Vor über zwanzig Jahren sah ich Terrence Malicks "In der Glut des Südens" zum ersten Mal und war schwer beeindruckt. Wunderschöne Aufnahmen, Bilder voller Mystik und Symbolik, eine (im Grunde) recht simple Geschichte, die zu großen Teilen von einer der Hauptpersonen rückwirkend aus dem "Off" erzählt wird.
Den Regisseur Terrence Malick merkte ich mir.
Erst zwanzig Jahre später erschien "Der schmale Grad". Meiner Ansicht nach sein bisher bester Film. Wieder verstrichen lange sieben Jahre bis "The New World" das Licht der Leinwand erblickte. Visuell abermals sehr faszinierend, inhaltlich sehr stimmig und harmonisch.Voller Erwartung - und diesmal bereits nach "nur" fünf Jahren - erschien "The Tree of Life". Und enttäuschte mich schwer!

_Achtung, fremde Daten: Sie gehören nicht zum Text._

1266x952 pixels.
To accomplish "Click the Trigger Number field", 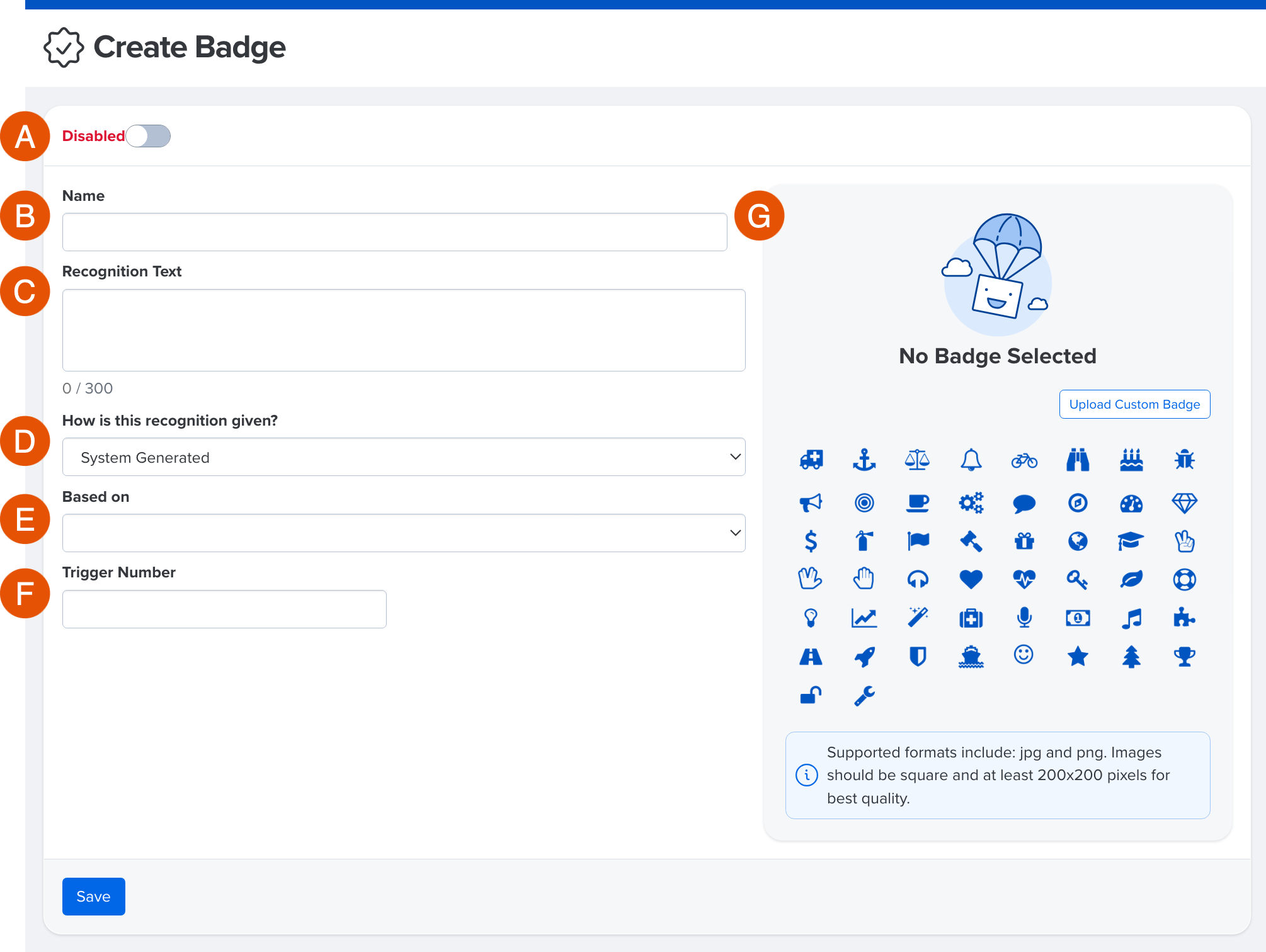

Malick-typisch ist die Optik wahrhaft berauschend. Bilder sagen mehr als Worte.Leider jedoch hat er sich diesmal bei der erzählenden Geschichte arg verhoben. Schon immer waren die großen Werte des Lebens sein Thema: Liebe, Wahrhaftigkeit, Gnade, Verständnis…
Mit Beginn der Erdzeitalter enden wir bei einer Texanischen Familie in den 50er Jahren und erleben das Heranwachsen und Aufbegehren eines Jungen und seiner beiden Brüdern gegen seinen ehrgeizigen und stoischen Vater. Auf der andern Seite die Liebe und Zuwendung, die er durch seine zarte Mutter empfängt.Anstatt sich auf eine Linie zu konzentrieren, spannt Malick den Bogen zu weit. Nach kosmischen Explosionen und Entstehungsgeschichte, lässt er einen (digital animierten) Saurier Gnade empfinden, was unsagbar albern und dümmlich wirkt um sich dann schlussendlich - den größten Teil des Films - dem Alltag einer Durchschnittsfamilie zu widmen.
Als nach über zwei Stunden der Abspann lief, hinterließ mich Malick mit einem unrunden Werk, dass selbstverständlich seine herausragenden Szenen hatte, aber als Gesamtes starke Schwächen offenbarte.